/---
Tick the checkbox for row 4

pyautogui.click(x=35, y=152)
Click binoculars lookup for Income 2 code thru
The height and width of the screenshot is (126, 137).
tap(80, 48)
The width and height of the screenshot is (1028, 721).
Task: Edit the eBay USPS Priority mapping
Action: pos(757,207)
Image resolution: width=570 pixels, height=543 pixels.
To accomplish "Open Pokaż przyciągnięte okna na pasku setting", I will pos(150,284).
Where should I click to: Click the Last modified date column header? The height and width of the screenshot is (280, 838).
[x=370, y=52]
\---
/---
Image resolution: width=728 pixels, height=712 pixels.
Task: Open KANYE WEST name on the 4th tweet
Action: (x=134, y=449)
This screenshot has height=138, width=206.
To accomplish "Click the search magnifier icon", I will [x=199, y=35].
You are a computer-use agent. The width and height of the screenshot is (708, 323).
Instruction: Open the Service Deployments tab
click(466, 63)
\---
What the exercise asks.
Check every line of the records, and copy the ones that hold the word "accomplish".

Task solution.
To accomplish "Open Pokaż przyciągnięte okna na pasku setting", I will pos(150,284).
To accomplish "Click the search magnifier icon", I will [x=199, y=35].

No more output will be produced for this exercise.